■ **Items listed in a dataset**:

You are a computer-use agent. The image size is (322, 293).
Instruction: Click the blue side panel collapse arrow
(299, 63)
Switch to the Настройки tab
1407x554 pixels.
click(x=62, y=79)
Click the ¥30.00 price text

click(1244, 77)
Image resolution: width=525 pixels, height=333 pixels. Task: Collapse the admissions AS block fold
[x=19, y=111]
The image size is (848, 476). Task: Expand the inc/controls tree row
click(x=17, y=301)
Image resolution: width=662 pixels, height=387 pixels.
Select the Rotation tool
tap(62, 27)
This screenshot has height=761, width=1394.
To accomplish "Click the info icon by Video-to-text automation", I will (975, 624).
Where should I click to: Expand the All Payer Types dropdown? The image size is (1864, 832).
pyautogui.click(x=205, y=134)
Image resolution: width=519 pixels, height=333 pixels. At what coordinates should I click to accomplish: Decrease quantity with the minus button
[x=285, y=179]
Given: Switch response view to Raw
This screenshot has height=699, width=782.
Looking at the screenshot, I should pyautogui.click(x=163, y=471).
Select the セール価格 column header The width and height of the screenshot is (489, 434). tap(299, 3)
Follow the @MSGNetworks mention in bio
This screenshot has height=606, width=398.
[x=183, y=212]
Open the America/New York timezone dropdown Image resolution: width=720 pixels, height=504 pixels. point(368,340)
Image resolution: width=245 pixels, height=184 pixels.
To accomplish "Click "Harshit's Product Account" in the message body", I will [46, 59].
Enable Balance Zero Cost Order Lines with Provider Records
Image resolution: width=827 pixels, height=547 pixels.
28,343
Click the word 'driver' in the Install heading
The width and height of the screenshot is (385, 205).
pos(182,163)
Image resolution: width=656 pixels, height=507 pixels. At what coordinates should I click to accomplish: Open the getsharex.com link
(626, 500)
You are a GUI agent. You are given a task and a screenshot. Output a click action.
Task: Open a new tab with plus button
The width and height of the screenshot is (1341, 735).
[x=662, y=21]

■ **TASK REQUIREMENTS**:
Retype, unchanged, every line from the one containing "Image resolution: width=525" up to and including the one containing "[x=183, y=212]".

■ **ANSWER FOR THE TASK**:
Image resolution: width=525 pixels, height=333 pixels. Task: Collapse the admissions AS block fold
[x=19, y=111]
The image size is (848, 476). Task: Expand the inc/controls tree row
click(x=17, y=301)
Image resolution: width=662 pixels, height=387 pixels.
Select the Rotation tool
tap(62, 27)
This screenshot has height=761, width=1394.
To accomplish "Click the info icon by Video-to-text automation", I will (975, 624).
Where should I click to: Expand the All Payer Types dropdown? The image size is (1864, 832).
pyautogui.click(x=205, y=134)
Image resolution: width=519 pixels, height=333 pixels. At what coordinates should I click to accomplish: Decrease quantity with the minus button
[x=285, y=179]
Given: Switch response view to Raw
This screenshot has height=699, width=782.
Looking at the screenshot, I should pyautogui.click(x=163, y=471).
Select the セール価格 column header The width and height of the screenshot is (489, 434). tap(299, 3)
Follow the @MSGNetworks mention in bio
This screenshot has height=606, width=398.
[x=183, y=212]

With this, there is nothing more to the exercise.